START PROVIDED ENTRIES
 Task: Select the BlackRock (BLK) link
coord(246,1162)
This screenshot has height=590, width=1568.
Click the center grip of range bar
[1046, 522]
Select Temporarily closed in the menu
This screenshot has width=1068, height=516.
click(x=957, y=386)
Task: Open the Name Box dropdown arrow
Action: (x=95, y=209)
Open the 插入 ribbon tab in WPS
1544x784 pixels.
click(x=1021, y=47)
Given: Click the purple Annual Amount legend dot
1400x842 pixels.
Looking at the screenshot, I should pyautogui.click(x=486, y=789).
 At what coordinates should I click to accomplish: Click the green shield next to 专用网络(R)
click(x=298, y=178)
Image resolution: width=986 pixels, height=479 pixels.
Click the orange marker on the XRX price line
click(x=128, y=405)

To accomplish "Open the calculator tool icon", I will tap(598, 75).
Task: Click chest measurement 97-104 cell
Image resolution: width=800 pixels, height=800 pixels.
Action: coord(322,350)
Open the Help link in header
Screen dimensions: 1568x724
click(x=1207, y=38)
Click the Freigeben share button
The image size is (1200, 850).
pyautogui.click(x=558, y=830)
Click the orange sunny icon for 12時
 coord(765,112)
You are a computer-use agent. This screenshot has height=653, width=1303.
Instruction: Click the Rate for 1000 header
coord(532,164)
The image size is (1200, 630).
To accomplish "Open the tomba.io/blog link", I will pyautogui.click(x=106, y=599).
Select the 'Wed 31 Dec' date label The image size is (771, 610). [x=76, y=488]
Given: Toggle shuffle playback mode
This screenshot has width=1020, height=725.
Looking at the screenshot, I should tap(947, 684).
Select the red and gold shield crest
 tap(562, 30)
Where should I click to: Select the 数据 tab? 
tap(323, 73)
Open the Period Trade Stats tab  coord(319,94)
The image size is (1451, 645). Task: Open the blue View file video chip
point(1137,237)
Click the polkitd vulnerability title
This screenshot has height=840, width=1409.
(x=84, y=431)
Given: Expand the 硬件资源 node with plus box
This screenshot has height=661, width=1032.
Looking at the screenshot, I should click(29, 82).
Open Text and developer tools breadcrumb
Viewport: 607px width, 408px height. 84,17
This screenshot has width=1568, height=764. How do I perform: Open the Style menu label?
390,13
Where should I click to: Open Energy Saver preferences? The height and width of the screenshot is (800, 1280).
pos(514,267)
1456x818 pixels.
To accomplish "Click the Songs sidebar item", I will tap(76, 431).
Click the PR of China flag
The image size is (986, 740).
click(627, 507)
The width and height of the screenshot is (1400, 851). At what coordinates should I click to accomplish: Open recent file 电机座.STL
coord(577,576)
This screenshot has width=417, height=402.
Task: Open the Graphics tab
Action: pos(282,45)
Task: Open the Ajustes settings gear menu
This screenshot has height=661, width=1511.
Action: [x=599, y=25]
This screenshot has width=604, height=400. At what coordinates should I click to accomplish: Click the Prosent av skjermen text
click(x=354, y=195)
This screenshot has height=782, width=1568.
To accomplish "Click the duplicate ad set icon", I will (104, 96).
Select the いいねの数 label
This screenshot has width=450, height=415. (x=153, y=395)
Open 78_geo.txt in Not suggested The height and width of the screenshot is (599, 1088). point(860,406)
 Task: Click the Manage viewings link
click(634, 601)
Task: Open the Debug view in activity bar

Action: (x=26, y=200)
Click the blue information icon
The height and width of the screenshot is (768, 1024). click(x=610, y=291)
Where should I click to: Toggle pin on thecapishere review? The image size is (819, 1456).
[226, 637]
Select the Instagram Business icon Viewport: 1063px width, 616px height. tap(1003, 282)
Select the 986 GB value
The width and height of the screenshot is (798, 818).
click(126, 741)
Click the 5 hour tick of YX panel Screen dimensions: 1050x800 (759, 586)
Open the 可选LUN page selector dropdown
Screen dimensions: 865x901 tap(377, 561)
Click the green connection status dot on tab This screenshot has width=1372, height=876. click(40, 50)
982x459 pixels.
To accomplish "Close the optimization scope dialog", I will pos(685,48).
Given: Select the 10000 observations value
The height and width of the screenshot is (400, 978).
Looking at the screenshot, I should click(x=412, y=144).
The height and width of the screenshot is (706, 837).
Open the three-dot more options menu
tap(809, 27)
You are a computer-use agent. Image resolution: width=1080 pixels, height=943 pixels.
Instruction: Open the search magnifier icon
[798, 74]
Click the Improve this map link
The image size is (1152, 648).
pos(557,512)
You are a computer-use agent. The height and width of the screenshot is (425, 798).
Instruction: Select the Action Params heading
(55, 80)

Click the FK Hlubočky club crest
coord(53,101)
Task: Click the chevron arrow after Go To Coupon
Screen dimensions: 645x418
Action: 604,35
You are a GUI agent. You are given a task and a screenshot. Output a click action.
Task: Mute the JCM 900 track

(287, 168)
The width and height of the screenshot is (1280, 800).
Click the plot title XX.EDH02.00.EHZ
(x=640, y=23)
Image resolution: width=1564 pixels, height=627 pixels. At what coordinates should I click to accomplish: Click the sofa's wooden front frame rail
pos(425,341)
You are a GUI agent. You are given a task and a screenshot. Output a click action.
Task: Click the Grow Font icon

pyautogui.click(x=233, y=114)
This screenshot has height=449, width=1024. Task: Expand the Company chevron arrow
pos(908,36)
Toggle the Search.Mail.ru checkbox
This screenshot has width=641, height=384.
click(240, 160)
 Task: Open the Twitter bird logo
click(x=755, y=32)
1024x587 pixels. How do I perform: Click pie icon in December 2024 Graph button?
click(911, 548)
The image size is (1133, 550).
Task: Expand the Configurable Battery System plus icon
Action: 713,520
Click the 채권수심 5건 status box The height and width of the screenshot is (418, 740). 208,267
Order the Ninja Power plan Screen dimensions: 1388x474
END PROVIDED ENTRIES
Working from the data above, extract solely the lines from the one containing "Open 78_geo.txt in" through the one containing "Task: Click the chevron", exactly as they appear, both included.

- _EXERCISE SOLUTION_
Open 78_geo.txt in Not suggested The height and width of the screenshot is (599, 1088). point(860,406)
 Task: Click the Manage viewings link
click(634, 601)
Task: Open the Debug view in activity bar

Action: (x=26, y=200)
Click the blue information icon
The height and width of the screenshot is (768, 1024). click(x=610, y=291)
Where should I click to: Toggle pin on thecapishere review? The image size is (819, 1456).
[226, 637]
Select the Instagram Business icon Viewport: 1063px width, 616px height. tap(1003, 282)
Select the 986 GB value
The width and height of the screenshot is (798, 818).
click(126, 741)
Click the 5 hour tick of YX panel Screen dimensions: 1050x800 (759, 586)
Open the 可选LUN page selector dropdown
Screen dimensions: 865x901 tap(377, 561)
Click the green connection status dot on tab This screenshot has width=1372, height=876. click(40, 50)
982x459 pixels.
To accomplish "Close the optimization scope dialog", I will pos(685,48).
Given: Select the 10000 observations value
The height and width of the screenshot is (400, 978).
Looking at the screenshot, I should click(x=412, y=144).
The height and width of the screenshot is (706, 837).
Open the three-dot more options menu
tap(809, 27)
You are a computer-use agent. Image resolution: width=1080 pixels, height=943 pixels.
Instruction: Open the search magnifier icon
[798, 74]
Click the Improve this map link
The image size is (1152, 648).
pos(557,512)
You are a computer-use agent. The height and width of the screenshot is (425, 798).
Instruction: Select the Action Params heading
(55, 80)

Click the FK Hlubočky club crest
coord(53,101)
Task: Click the chevron arrow after Go To Coupon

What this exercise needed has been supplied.